I’ve been thinking about shame lately. And the more I awaken to a higher perspective, the more apparent it becomes that shame is being used as a way to manipulate and keep us out of our knowing. I personally have allowed my intuition to be erased by shame and am working on ways to stay in my power.
So how do we know when this is happening and break free from the manipulation?
Several months ago I almost did something I knew deep down to my core was wrong. I nearly reversed a decision on a matter that was extremely important to me. Metaphysically I’d had dreams about it. Intellectually I’d done my research. And intuitively my heart knew it was wrong for me. But the societal pressure and shame to go against all of this knowing almost won me over. I am human and just wanted to belong and be accepted. Thankfully I was aware enough to see the manipulation and remained true to the original decision. It wasn’t easy. I felt alone.
NO ONE wants to be left out or shunned.
Societal shame is propagated within the masses. It works brilliantly because we are social creatures and need our tribe. I honestly can’t think of a better way to keep us from walking in our inherent light than the thought of being ostracized by the people we care about most.
According to Dr. Jenna Field, “Shaming may be very effective in changing one’s behavior in the short-term but shaming tends to have a corrosive effect on the receiver, on relationships, and even on the shamer.” She goes on to state that, “Shaming hijacks our sense of agency; our self-critical voice depletes our mental energy and its internal focus distracts us from finding external solutions.” Let’s read that again:
Shaming hijacks our sense of agency.
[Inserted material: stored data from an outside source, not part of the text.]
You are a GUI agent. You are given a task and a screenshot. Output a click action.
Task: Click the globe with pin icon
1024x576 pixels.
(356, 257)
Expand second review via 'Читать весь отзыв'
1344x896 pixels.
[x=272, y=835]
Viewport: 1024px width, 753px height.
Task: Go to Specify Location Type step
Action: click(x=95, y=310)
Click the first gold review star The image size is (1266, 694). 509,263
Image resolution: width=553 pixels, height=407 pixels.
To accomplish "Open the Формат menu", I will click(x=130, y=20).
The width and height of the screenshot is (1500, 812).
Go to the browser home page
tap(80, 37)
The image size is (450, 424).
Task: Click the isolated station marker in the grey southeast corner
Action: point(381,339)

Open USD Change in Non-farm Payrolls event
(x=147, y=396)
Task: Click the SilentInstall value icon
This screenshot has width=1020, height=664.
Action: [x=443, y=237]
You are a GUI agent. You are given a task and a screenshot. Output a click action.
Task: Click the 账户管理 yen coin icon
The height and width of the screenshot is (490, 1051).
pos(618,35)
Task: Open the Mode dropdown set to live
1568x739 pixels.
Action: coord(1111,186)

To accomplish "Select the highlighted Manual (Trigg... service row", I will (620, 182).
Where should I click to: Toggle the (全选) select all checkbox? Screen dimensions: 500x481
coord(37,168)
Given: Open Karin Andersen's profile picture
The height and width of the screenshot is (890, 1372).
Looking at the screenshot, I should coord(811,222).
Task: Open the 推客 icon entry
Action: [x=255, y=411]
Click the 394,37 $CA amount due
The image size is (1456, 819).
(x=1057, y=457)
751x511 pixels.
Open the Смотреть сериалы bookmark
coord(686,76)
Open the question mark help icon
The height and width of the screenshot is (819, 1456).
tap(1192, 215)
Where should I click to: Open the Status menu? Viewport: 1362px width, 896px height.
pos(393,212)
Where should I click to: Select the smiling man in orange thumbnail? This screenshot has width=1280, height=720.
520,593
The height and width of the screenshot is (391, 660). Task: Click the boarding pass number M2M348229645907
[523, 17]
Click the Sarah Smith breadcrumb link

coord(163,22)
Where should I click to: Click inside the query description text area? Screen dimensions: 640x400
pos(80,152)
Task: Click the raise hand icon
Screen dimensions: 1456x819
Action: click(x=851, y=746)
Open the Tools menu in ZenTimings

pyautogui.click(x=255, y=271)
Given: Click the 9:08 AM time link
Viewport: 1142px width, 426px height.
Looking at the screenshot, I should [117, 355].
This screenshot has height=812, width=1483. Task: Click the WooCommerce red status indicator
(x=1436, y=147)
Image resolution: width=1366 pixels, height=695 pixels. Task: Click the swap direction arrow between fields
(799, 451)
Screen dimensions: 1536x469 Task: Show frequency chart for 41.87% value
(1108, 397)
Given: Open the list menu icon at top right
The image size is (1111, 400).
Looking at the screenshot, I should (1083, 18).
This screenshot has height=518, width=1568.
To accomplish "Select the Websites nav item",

That’s a big deal.
So how do we take back our power after being shamed?
Recognize that you’ve been shamed. There are physical signs and red flags that occur when we feel shame. You may feel like hiding or curling up in a fetal position. More than likely you’ll feel it in your heart space and feel defeated. As with most things, recognition is the first step when making a change.
Deep dive into how the shame triggered you personally. Maybe you’ve already done work on your shadow self, but if you haven’t this is a good reason to start. Once you know your triggers and release your attachment to them it’s much easier to recognize manipulation.
Become comfortable with your intuition and how it feels. Our inner knowing shows up differently for each of us. Sometimes it’s dreams, sometimes a physical sensation or maybe synchronistic nudges. Knowing how intuition communicates with you and your body is the key to having it work for you.
Know thyself. Become a sovereign human being. Know yourself and cultivate the ability to remain anchored in that self even when things feel hard or you feel completely alone. I can’t stress this enough and it’s why I mention it almost every time I write something. Knowing yourself and what that feels like for you is imperative right now. Walking in your own unwavering light and knowing will be what helps to define the next several years as we collectively shift into a higher consciousness.
Shame is toxic and divisive and can acquire great manipulative power. However we can shift the tide of that manipulation by standing in our Truth. Shame is something that is felt from the inside out and can only hurt you if you let it. When you are secure in who you are – when you stand in your incandescent knowing, it cannot touch you.